El Consejo General del Poder Judicial, por poner un ejemplo, es una institución del Estado. Pero si se va la luz, el Consejo no puede funcionar, por lo que en buena lógica la red eléctrica debería ser otra institución del Estado. Es cierto que los jueces, como los particulares, pueden adquirir en la ferretería de la esquina, por equis euros, un generador doméstico. Pero las emanaciones de estos aparatos corrompen el ambiente y producen malos olores, que es lo que le falta a ese Consejo, como si no apestara ya sin ayuda de nadie. ¿Por qué entonces el Estado vendió la red eléctrica al mejor postor, que a su vez se la ha vendido a otros postores, de forma que ya no sabemos ni de quién es a ciencia cierta? Misterio.

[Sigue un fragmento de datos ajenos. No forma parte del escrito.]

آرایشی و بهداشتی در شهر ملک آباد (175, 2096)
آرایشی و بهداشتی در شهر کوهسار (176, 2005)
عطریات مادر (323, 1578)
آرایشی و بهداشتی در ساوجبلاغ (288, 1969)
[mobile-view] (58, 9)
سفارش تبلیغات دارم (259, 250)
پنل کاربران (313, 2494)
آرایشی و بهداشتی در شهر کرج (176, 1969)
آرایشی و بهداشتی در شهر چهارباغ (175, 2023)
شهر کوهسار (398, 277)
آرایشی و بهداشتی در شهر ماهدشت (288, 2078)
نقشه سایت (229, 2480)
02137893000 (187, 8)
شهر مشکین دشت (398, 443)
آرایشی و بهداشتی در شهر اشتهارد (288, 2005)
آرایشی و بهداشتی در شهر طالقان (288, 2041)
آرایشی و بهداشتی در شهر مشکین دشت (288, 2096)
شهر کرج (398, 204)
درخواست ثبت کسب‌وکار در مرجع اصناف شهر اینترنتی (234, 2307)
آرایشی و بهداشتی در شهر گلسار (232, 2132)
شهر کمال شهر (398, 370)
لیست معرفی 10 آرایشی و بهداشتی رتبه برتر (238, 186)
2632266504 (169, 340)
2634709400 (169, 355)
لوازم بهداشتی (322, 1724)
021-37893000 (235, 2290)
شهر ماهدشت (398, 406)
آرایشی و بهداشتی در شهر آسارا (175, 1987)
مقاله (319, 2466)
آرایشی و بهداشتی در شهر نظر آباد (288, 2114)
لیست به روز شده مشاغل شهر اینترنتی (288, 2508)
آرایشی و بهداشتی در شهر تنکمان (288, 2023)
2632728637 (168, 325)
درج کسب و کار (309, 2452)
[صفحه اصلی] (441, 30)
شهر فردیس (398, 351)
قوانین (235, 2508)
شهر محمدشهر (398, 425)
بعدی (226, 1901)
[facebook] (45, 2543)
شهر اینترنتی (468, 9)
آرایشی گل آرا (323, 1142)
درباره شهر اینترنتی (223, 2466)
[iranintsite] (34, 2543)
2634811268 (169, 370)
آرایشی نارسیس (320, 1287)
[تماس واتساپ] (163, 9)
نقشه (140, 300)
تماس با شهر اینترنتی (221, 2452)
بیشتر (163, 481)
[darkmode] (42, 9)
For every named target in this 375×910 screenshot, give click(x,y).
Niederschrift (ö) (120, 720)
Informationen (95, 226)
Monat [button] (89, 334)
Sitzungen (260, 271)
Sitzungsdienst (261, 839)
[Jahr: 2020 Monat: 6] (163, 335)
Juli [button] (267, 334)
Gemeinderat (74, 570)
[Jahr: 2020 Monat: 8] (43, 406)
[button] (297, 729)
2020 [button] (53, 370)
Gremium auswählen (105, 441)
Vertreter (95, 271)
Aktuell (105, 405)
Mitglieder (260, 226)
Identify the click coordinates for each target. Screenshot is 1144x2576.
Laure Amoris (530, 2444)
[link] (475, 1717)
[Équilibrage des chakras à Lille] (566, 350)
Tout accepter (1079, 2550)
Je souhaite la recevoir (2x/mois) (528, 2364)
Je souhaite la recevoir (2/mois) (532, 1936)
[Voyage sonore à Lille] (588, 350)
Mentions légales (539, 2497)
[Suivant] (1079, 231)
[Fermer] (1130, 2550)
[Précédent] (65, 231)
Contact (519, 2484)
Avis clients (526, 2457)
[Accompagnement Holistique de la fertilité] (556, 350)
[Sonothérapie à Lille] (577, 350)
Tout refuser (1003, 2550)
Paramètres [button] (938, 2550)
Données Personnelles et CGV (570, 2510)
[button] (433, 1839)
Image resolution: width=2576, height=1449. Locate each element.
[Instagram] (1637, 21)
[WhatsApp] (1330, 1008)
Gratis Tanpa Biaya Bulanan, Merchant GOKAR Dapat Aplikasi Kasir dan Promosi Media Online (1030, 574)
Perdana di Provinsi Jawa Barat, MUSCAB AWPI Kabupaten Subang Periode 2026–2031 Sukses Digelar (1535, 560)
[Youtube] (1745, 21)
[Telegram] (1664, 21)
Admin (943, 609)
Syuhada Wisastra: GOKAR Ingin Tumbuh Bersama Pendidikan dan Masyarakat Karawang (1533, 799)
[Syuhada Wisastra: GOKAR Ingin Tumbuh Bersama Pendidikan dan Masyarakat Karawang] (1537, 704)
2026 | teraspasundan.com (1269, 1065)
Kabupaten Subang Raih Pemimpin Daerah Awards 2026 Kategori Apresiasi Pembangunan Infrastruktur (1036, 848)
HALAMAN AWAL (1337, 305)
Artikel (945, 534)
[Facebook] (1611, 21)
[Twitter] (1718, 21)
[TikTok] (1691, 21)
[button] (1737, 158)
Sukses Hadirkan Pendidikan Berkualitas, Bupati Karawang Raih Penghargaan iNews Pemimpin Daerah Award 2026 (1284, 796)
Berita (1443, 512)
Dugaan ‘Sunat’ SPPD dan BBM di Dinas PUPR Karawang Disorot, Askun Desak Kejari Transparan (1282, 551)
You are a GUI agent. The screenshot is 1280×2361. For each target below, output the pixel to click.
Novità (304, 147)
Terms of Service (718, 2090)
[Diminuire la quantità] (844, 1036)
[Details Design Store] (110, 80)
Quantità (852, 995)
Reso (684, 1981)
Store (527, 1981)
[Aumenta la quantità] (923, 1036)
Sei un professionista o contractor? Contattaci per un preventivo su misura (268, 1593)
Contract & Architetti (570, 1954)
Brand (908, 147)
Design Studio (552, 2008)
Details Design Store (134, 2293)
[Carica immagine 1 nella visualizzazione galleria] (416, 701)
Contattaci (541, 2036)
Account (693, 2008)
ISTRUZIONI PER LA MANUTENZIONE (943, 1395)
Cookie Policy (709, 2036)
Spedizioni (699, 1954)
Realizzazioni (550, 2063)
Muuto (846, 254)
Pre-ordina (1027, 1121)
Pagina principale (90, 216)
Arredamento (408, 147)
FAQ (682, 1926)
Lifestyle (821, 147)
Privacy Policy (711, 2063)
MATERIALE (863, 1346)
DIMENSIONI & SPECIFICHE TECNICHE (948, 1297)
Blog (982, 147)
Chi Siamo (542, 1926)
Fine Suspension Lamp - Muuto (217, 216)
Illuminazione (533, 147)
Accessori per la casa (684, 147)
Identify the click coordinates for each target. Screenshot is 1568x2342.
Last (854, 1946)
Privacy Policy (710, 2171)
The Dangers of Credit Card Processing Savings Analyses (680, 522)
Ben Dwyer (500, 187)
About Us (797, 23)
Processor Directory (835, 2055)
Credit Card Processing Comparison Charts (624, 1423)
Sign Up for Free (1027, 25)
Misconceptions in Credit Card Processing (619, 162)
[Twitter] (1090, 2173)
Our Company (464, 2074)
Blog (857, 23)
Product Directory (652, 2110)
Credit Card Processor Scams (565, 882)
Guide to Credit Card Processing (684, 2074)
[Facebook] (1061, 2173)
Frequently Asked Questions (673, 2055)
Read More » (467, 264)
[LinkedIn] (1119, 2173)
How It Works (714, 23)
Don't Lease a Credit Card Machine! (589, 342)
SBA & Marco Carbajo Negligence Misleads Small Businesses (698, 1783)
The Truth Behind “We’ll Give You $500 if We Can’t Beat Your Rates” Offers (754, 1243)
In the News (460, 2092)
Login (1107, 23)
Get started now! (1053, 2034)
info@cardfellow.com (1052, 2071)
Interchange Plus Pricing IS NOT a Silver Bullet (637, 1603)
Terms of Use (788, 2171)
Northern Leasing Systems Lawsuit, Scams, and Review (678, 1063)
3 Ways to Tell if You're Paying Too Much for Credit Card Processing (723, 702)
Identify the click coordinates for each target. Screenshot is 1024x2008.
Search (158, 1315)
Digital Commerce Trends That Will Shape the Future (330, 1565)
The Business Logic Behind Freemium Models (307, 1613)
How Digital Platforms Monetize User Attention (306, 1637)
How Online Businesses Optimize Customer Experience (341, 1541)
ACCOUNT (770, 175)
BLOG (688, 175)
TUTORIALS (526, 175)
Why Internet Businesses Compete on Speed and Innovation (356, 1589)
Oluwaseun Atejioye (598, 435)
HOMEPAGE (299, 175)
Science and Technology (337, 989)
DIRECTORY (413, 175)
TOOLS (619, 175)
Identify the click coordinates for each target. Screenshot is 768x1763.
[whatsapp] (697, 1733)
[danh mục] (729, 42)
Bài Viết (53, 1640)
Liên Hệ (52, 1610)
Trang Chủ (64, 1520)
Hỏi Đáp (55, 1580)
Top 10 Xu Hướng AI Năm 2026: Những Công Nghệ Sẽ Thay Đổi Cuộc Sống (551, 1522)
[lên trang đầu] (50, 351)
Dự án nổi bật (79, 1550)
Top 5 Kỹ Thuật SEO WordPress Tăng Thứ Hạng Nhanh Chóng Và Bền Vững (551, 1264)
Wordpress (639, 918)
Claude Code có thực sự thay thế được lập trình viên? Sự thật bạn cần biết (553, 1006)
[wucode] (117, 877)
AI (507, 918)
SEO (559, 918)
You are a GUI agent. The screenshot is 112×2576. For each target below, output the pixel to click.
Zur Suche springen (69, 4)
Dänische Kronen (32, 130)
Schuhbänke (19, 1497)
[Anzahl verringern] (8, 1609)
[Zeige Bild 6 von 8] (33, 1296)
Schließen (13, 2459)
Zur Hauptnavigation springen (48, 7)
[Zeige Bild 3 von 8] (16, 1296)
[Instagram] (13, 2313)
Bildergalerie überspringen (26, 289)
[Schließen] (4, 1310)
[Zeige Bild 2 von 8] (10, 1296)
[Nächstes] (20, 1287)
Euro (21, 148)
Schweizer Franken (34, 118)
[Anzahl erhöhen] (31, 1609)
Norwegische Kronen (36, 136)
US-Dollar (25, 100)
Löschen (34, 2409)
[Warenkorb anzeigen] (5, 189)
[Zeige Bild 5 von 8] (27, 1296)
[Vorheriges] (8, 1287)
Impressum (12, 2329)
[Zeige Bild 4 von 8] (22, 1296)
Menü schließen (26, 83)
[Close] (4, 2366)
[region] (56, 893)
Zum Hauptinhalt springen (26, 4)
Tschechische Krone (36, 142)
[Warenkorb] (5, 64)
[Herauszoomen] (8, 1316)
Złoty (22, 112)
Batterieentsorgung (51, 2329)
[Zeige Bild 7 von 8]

Si la banca se va al carajo, nos vamos todos, incluido el Consejo de Ministros, a freír espárragos. A día de hoy, resulta imposible la pervivencia de un Estado sin banca (más aún que sin Ejército). Quiere decirse que ese negocio, o una parte sustancial del mismo, debería pertenecer al Estado. Hay más ejemplos, pero con estos dos basta. Cuando uno veía, durante el temporal sufrido recientemente en Cataluña, las torres de conducción de la energía eléctrica dobladas sobre sí mismas, como si estuvieran hechas de palillos de dientes, uno pensaba que era el Estado el que se encontraba por los suelos. De hecho, la gente sabe que lo que falló en esa situación no fue una empresa privada, sino el Estado, la suma de cuyas instituciones deben facilitar y permitir la vida en común. Del mismo modo que no se pueden subcontratar ni la policía ni los jueces ni el Senado o el Congreso, tampoco las infraestructuras fundamentales deberían estar en manos privadas. ¿Qué soberanía tiene un Estado al que pueden dejar a oscuras y sin calefacción desde fuera de sus fronteras? Ninguna. En fin, que a ver si hacemos algo.